君が代は日本の歌なのか?
昔はよかったですね。君が代に関しても自由に議論が出来て。
日の丸、君が代の強制教育が行われる前は、当然、君が代は日本の国歌ではなくて、その歴史的背景を問題視する意見ばかりでした。今のように、古来より儀式や祝典に使われていたと主張する人はいませんでした。もし、当時、そのように主張しても、説得力ゼロだったでしょうね。高度経済成長を経験している人は、昔に詳しいんです。
高一の時に、日の丸、君が代容認派で、後に東大に入ったT君と、君が代に関して議論する機会を得ました。
私としては、
国歌に相応しい歴史的背景のある歌
について話し合いがしたかったんですよ。君が代の歴史的背景だけが取り上げられていた御時勢でしたからね。

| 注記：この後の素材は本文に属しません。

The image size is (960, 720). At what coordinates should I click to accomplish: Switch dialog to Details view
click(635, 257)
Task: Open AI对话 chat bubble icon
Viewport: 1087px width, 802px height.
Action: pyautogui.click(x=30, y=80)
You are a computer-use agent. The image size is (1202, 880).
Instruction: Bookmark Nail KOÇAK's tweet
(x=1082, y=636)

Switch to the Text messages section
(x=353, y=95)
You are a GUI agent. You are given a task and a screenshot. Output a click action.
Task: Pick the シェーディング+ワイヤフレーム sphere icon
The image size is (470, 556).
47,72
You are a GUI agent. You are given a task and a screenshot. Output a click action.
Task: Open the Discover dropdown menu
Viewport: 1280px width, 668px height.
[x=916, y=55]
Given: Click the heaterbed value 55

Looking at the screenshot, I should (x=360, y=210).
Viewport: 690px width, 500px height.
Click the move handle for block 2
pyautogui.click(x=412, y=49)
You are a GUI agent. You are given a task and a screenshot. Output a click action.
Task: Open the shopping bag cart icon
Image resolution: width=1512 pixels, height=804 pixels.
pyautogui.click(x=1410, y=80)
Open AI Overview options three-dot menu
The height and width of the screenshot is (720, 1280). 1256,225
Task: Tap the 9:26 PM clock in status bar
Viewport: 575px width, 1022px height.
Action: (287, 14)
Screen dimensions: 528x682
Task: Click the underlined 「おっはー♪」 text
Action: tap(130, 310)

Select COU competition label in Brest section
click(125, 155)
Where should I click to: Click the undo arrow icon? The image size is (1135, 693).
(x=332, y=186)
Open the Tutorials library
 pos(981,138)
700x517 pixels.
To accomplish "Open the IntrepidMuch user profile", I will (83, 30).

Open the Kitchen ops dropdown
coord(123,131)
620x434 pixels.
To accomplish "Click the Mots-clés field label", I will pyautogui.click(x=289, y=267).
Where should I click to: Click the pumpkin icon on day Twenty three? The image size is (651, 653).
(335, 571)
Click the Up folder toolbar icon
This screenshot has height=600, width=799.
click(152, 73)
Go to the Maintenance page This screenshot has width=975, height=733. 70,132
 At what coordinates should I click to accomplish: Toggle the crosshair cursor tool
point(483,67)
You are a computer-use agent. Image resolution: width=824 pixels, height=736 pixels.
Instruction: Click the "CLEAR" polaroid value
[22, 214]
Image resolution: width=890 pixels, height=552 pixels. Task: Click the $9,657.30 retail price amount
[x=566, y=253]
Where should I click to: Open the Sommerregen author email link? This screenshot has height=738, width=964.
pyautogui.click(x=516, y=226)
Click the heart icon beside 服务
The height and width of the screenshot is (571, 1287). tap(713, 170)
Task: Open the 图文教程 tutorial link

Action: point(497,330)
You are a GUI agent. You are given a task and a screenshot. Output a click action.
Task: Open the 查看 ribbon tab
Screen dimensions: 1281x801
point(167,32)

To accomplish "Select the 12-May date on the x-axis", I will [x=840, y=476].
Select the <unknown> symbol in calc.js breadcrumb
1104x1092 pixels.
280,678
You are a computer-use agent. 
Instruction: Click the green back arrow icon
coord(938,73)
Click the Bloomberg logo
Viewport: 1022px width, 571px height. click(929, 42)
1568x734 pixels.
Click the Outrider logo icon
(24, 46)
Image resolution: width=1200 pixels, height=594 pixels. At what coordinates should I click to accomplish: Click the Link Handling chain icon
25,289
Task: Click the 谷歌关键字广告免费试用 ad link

歴史的背景がある歌というと、リンゴの唄くらいしか知らなかったのですが、まあ、リンゴの唄なら、
戦後の復興に貢献した
という、素晴らしい実績があるため、
国歌に相応しい
と、判断しても良かったのですが、私はそれ以上を求めていました。
でも、直球勝負じゃあなくて、変化球から入ってしまったんです。
「音楽のことは全くわからないんだけれども、オーケストラで演奏しているから、君が代って、日本の歌ではないのでは?」
と、思想信条とあまり関係がない無難な方の話をしてしまいました。
「すると、さくらさくら 辺りがいいのか」
と、T君が思いのほか食いついてきてしまったのです。さくらさくら は、当時、テレビのお正月番組で、よく琴で演奏されていました。
オーケストラは駄目だが、琴なら日本
という感覚だったのでしょう。
私が小学生の頃、渚ゆう子という歌手の京都の恋という歌が大ヒットしたのですが、テレビのベストテン番組に、特別枠で出演していました。その理由は、京都の恋の
作曲と演奏が外国
のベンチャーズだったため、いくら日本で売れても、
日本の歌として認めることが出来ない
というものでした。その後、京都の恋をテレビで流すため、
歌手、作詞、作曲、編曲、演奏、全てが日本人ではなくても、
日本国内で売れてさえいれば、日本の歌として認める
という風に基準が変わりました。
まあ、テレビの歌番組の基準ですからね。テレビ局が勝手に変えてもいいとは思いますけど。
日本の国歌の場合はねえ。
君が代は、作曲に外国人が関わり、日本の楽器でないもので演奏されていたため、この当時の感覚では、
国歌としては、完全にout
でした。
でも、この頃は、君が代の歴史的背景だけが話題となり、ネットもないので、君が代本体に対する情報は全くなく、日本の歌だと皆勘違いしていました。オーケストラで演奏されているので、違和感はあったでしょうけれども。
それよりも、
日本の歌でないものを日本の国歌にしようとする勢力が、日本国内にいる
ということが、夢にも思いつかなかったのでしょう。
国歌だから当然日本の歌
と皆思っていたようです。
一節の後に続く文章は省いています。